Stored data
== Segment start ==
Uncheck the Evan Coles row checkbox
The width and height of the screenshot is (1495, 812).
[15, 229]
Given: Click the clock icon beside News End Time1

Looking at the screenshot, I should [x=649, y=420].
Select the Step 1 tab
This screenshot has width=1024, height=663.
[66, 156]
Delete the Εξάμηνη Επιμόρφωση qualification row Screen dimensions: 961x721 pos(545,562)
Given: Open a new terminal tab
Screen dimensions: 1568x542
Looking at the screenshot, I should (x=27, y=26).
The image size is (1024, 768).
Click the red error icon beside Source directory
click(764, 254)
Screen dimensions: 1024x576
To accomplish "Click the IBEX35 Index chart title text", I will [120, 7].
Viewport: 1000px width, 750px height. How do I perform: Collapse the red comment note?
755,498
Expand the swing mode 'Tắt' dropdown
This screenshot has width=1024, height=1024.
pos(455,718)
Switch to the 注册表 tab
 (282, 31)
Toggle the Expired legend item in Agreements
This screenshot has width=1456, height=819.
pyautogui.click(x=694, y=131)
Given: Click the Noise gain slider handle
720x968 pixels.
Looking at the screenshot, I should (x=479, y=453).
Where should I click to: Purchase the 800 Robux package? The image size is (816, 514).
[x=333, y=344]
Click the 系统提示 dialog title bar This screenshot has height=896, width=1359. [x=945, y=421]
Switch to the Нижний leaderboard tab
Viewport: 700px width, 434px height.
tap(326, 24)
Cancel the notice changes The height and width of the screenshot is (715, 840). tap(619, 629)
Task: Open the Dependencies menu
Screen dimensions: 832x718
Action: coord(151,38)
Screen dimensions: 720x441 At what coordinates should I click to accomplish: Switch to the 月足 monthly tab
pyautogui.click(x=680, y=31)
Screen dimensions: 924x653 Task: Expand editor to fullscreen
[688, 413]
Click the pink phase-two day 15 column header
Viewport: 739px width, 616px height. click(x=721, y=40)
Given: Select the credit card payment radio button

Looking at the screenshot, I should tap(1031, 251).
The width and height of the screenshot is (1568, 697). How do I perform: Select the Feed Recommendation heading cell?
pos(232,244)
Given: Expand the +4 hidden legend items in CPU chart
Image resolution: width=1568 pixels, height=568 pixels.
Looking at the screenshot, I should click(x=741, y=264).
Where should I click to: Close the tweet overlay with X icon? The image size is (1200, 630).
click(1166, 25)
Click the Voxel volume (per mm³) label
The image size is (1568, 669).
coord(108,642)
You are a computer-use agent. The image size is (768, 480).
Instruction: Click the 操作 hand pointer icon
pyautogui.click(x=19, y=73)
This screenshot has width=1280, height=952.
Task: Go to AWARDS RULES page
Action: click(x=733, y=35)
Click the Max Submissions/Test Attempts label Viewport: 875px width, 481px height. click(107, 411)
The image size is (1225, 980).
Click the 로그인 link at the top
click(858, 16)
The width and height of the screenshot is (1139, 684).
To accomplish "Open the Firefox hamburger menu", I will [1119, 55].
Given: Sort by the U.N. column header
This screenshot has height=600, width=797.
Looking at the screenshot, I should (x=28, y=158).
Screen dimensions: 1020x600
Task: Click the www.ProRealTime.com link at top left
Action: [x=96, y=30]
== Segment end ==
Goal of the exercise:
Pull every line holding "chart" out of the records.

Answer to the problem:
To accomplish "Click the IBEX35 Index chart title text", I will [120, 7].
Given: Expand the +4 hidden legend items in CPU chart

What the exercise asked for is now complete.